For years, state environmental officials have studied how to clean-up the roughly 6 million cubic yards of unlined waste at the Freeway Landfill and Dump, which the MPCA says poses a future threat to the drinking water.
However, state environmental officials say the threat is being held-off today by geological impacts of a local limestone quarry.
The Kraemer Quarry
Kraemer Mining and Materials, which pumps out millions of gallons of groundwater each day in order to access the limestone, sits between the Burnsville Sanitary Landfill and the Freeway Landfill.
In addition to supplying drinking water to Burnsville and Savage, the pumping operation artificially suppresses the area’s water table, effectively buying time to clean-up the Freeway Landfill.
If the pumps were turned off and the natural conditions restored, the MPCA predicts the groundwater would rise and saturate the unlined Freeway waste, contaminating the water.
To clean-up the waste, the costly “dig-and-haul” method would completely remove the trash and carry it off to be landfilled somewhere else.
Under the “dig-and-line” scenario, the waste would be dug out, the landfill would be lined, and the waste would be dumped back in and sealed off.
While there’s two potential methods being explored to clean-up the Freeway Landfill, there’s currently no sign of any official talks to clean-up the unlined waste at the Burnsville Sanitary Landfill — rather, the focus there, remains solely on expansion.
And while Burnsville officials have voiced support for Burnsville Sanitary Landfill’s expansion, the same officials are fiercely advocating for the complete removal of the Freeway Landfill.
Local officials have often linked their support for the expansion with their desire to "dig-and-haul" the Freeway Landfill for purposes of safeguarding the water supply and creating redevelopment opportunity around the river and future quarry lake.
However, the proposed expansion at the Burnsville Sanitary Landfill is nearly four times greater than the capacity needed to hold the Freeway waste.
And the Burnsville Sanitary Landfill expansion does not guarantee the Minnesota Legislature will ultimately choose the dig-and-haul concept for the Freeway Landfill clean-up, although the two issues are often spoken about interconnectedly.
The Burnsville Planning Commission began their review of the expansion project during a public hearing on July 25.
The hearing was extended and will resume on Monday, Aug. 8.
At the first hearing, Bloomington Mayor Tim Busse urged Burnsville officials to require that unlined portions of the Burnsville Sanitary Landfill be lined before an expansion could take place on top — but even that step wouldn't alleviate all the concerns voiced by opponents of the expansion.
“If approved, this landfill will be here until the next glacial age — yet, the liners and other landfill technologies proposed to protect the public all have temporary lifespans," Busse said. "It's a ticking time bomb.
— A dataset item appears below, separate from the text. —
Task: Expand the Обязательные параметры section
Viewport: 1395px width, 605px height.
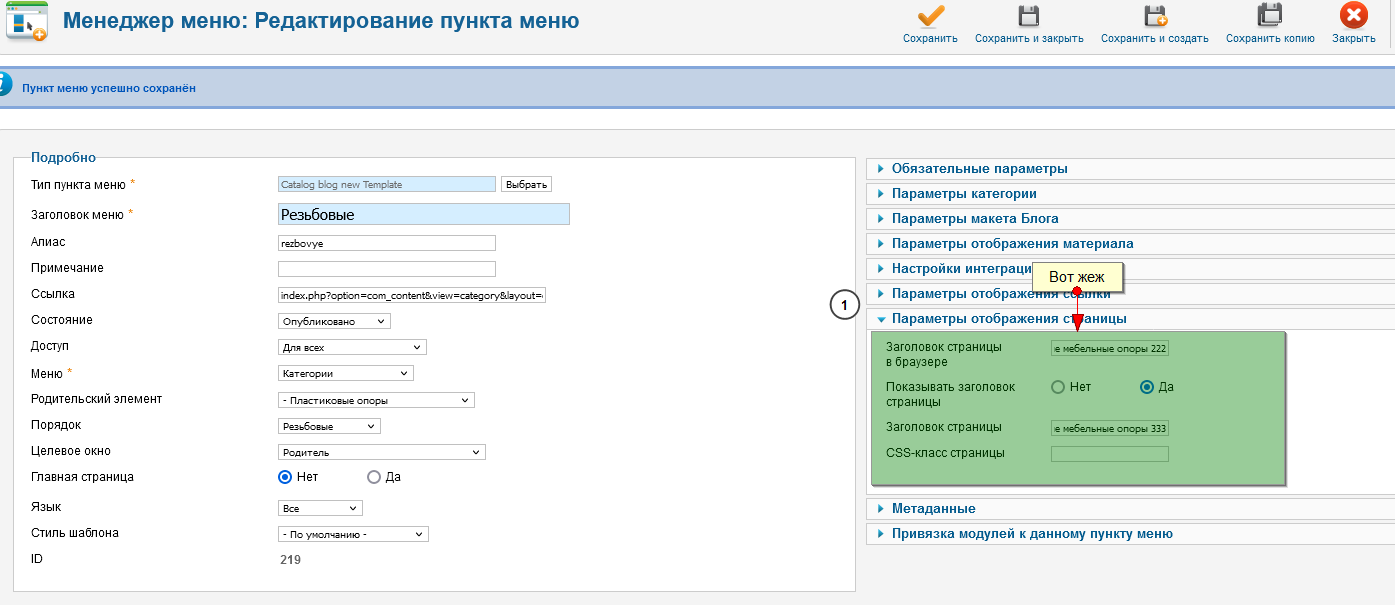Action: click(979, 169)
Eventually, those liners will fail."
Speaking at the hearing, Michael Miller, with Waste Management, said the unlined portion of the Burnsville Sanitary Landfill spans roughly 88 acres, but much of the area is already buried underneath liners and fill.
“It essentially has a liner overtop of it, it just doesn’t have a liner on the underneath side," Miller said, adding a plan will be required by the MPCA to outline steps the landfill operators would take if any unexpected contamination event occurred.
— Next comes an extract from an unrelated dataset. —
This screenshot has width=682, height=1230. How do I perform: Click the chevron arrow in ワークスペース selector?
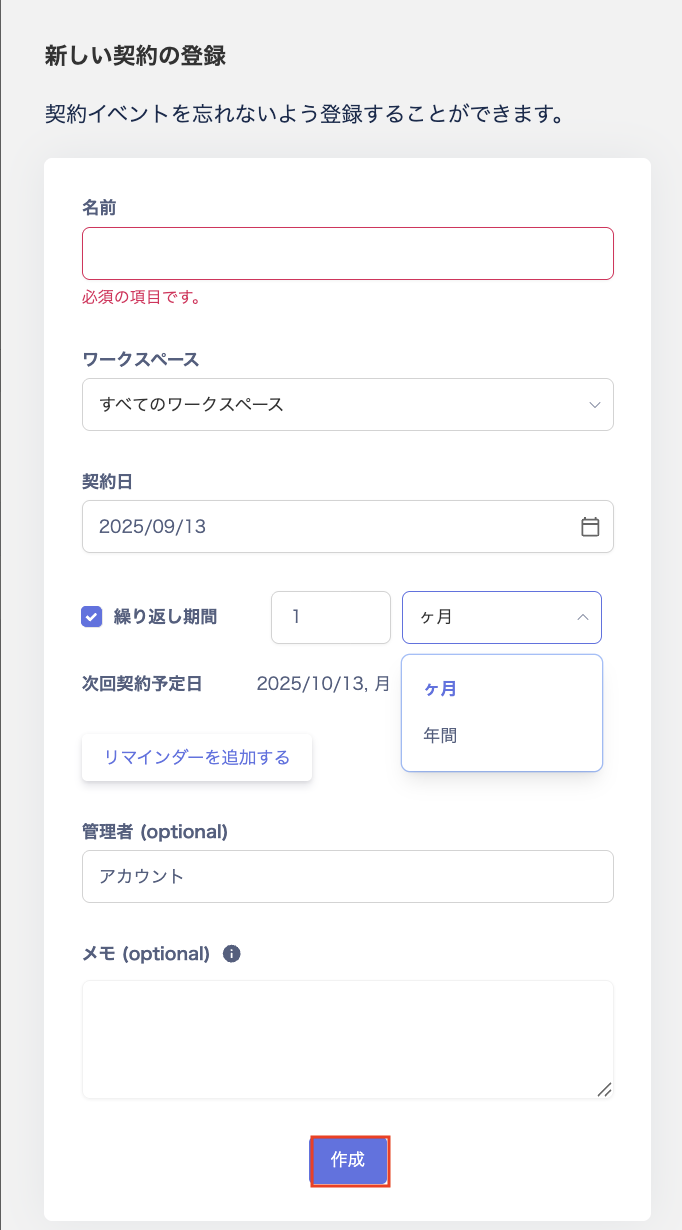pyautogui.click(x=595, y=405)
The MPCA's environmental review of the proposed expansion found no impacts to the groundwater, but the review also acknowledged how the expansion "may impede any future corrective action" on unlined portions of the site.
The public comment period for the MPCA's draft expansion permit is ongoing.
The agency will host an in-person public information meeting regarding the plans on Wednesday, Aug. 10 at 5:30 p.m. at Burnsville City Hall.